На 2002 год население Ревадим составило 296 жителей. Экономика основана на туризме и мелкой промышленности.

Археология

Тель Микне-Экрон является одним из крупнейших стоянок железного века в Израиле. Археологи обнаружили там более 100 масляных прессов, а также в надпись (en:Ekron Royal Dedicatory Inscription), которая отождествляет это место с библейским Экроном (en:Ekron).

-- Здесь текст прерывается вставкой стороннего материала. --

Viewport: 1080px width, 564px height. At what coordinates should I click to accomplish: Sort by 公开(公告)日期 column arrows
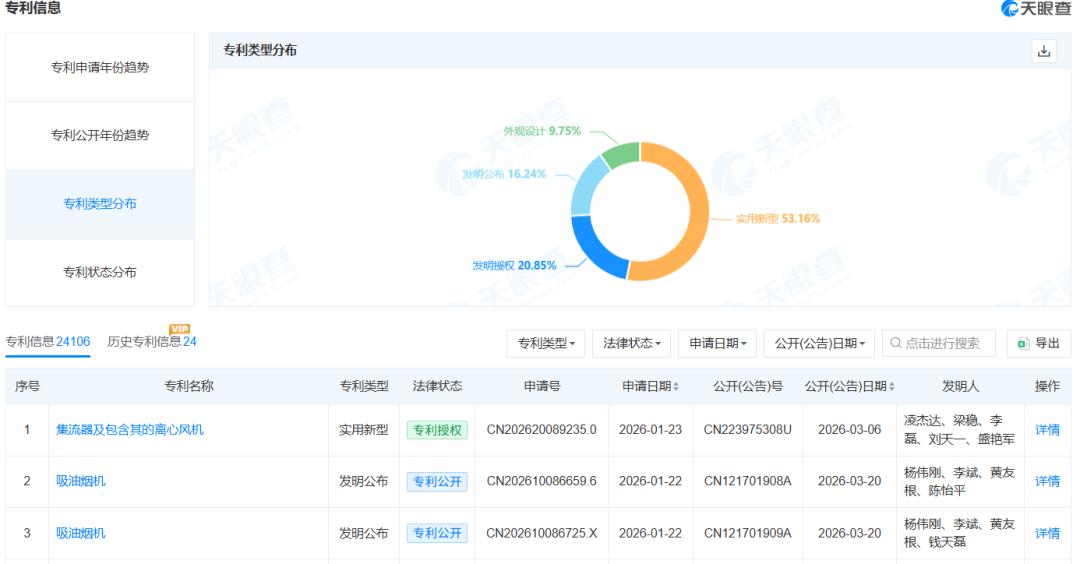[x=892, y=387]
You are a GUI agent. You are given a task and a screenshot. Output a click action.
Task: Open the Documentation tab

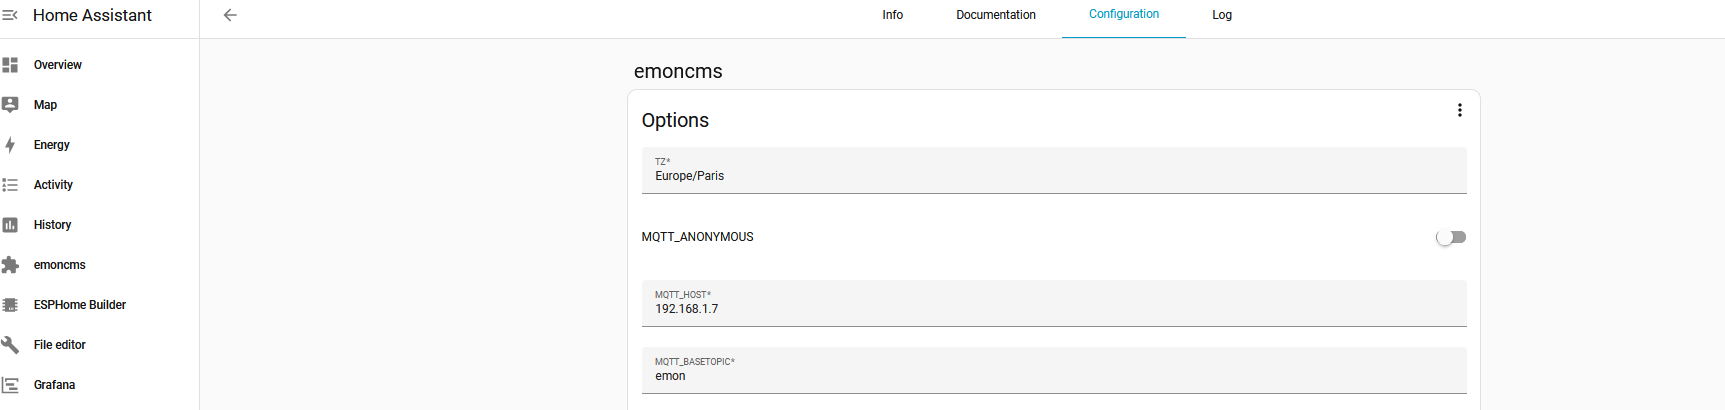(x=996, y=15)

В окрестностях Ревадим также найдена стоянка первобытных людей, относящаяся к поздней ашельской культуре (300—500 тыс. лет назад). Среди предметов, обнаруженных археологами — большое количество костей животных, в том числе прямобивневого лесного слона, и кремневые орудия со следами жира, что может указывать на развитую охотничью культуру[2].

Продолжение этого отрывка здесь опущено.